Partiamo da una semplice considerazione, frutto dell'esperienza dell'ultimo quindicennio. Il bipolarismo (e persino il bipartitismo) tende a produrre posizioni politiche in larga misura coincidenti.
E per ciò stesso favorisce la (ri)nascita di un grande centro moderato. Le forti somiglianze tra i programmi di Pd e Pdl nel segno dell'interclassismo post-ideologico (né destra né sinistra) e della pace sociale (il «patto dei produttori», plasticamente sancito dall'abbraccio tra il sindacalista di «sinistra» e il falco confindustriale) sono solo uno dei tanti indizi di questo movimento centripeto. Responsabile anche della caccia ai candidati double face, adattabili ad entrambe le formazioni, e del fuoco incrociato sui partiti di centro tradizionali.

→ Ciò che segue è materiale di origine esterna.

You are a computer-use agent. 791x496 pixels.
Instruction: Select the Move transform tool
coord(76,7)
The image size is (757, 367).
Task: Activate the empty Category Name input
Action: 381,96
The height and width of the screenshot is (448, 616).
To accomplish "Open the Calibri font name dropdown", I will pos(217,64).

Fin qui è tutto evidente. Ma vediamo di scavare più in profondità, guardando con attenzione il valzer delle candidature democratiche «eccellenti». Forse lo si può leggere come il sintomo di una tendenza non episodica. Forse in questo caso la storia insegna qualcosa.

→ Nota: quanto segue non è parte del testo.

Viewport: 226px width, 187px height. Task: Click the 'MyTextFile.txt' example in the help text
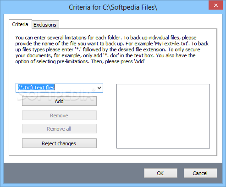pyautogui.click(x=171, y=44)
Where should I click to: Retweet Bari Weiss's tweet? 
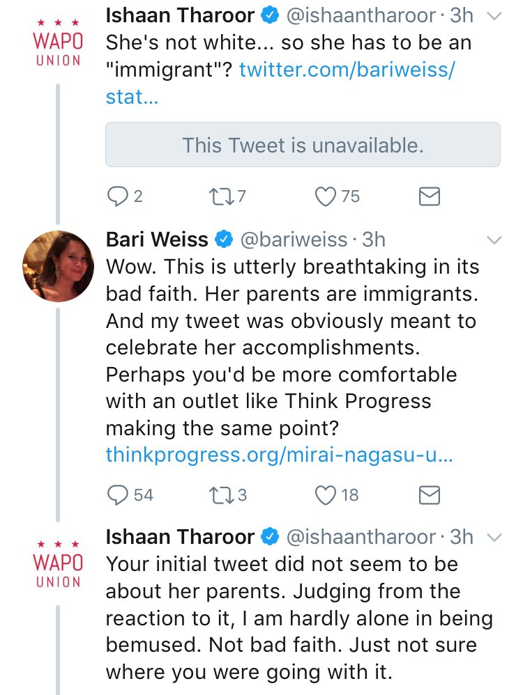point(218,494)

Una «feconda trasformazione »
Lo shopping elettorale di Veltroni ai piani alti di viale dell'Astronomia richiama alla mente un precedente illustre. In vista delle elezioni del 1882, temendo le conseguenze «sovversive» della nuova legge elettorale, il leader della Sinistra costituzionale Agostino Depretis si accorda con esponenti di spicco della Destra moderata, a cominciare da Marco Minghetti.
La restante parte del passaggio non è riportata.